MATERIAL TO PROCESS

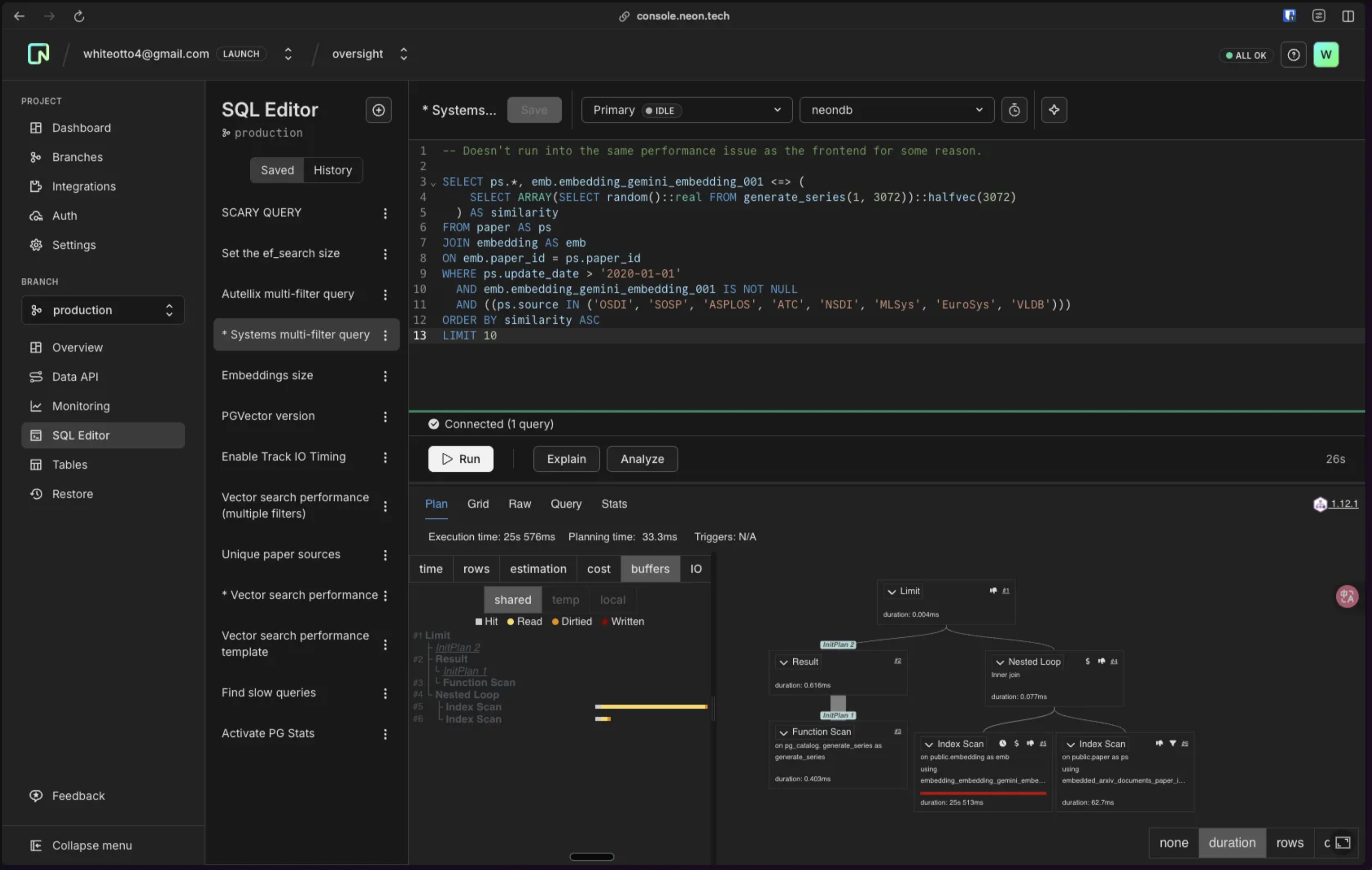Collapse the Nested Loop plan node
This screenshot has height=870, width=1372.
(999, 662)
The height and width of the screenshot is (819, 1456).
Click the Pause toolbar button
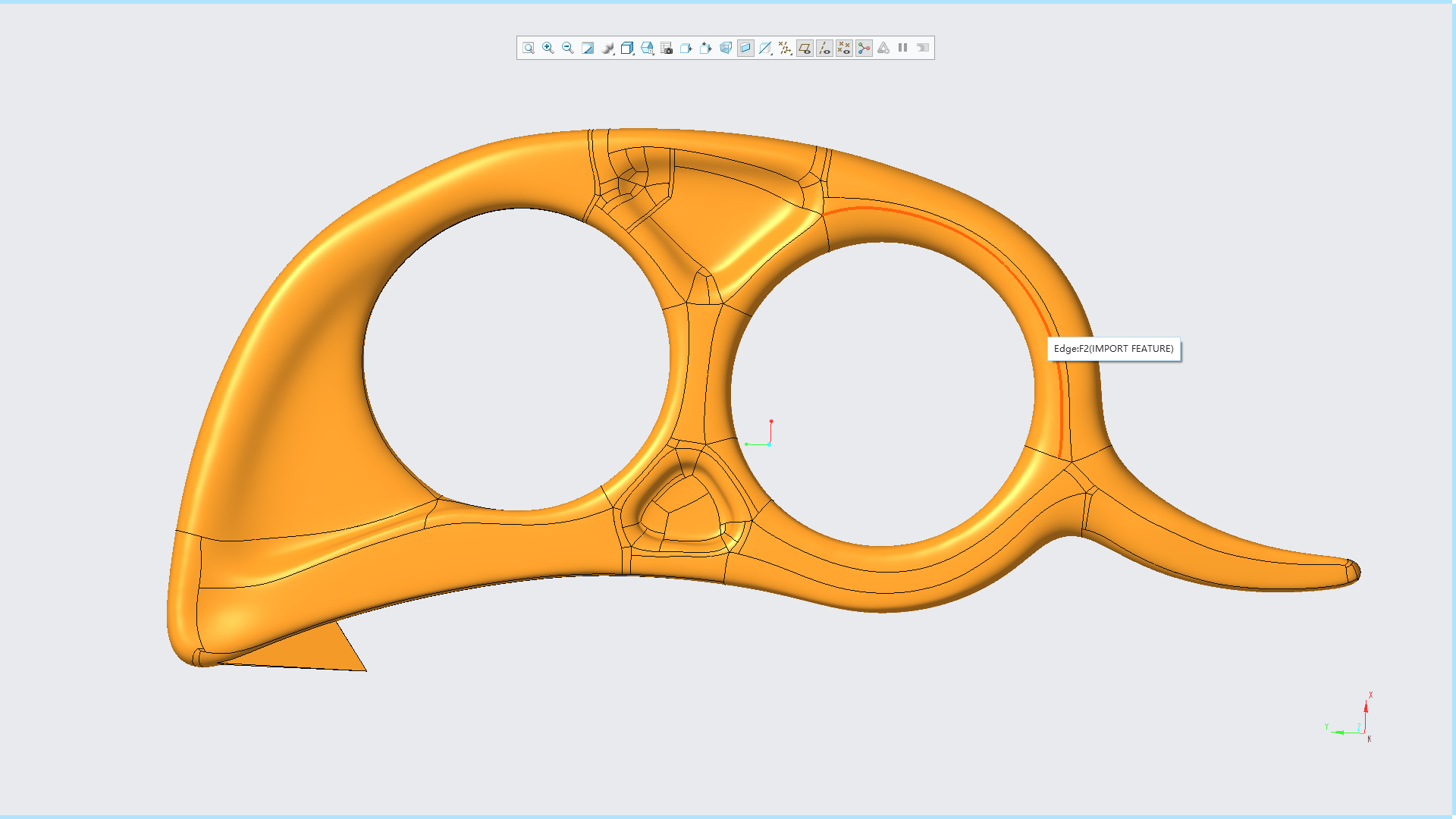coord(903,48)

WHAT YOU ARE ASKED TO DO
Your copy must hold exactly the lines from the one with "The height and" to the end of the records above, both included, and no pictures.

RESPONSE
The height and width of the screenshot is (819, 1456).
Click the Pause toolbar button
coord(903,48)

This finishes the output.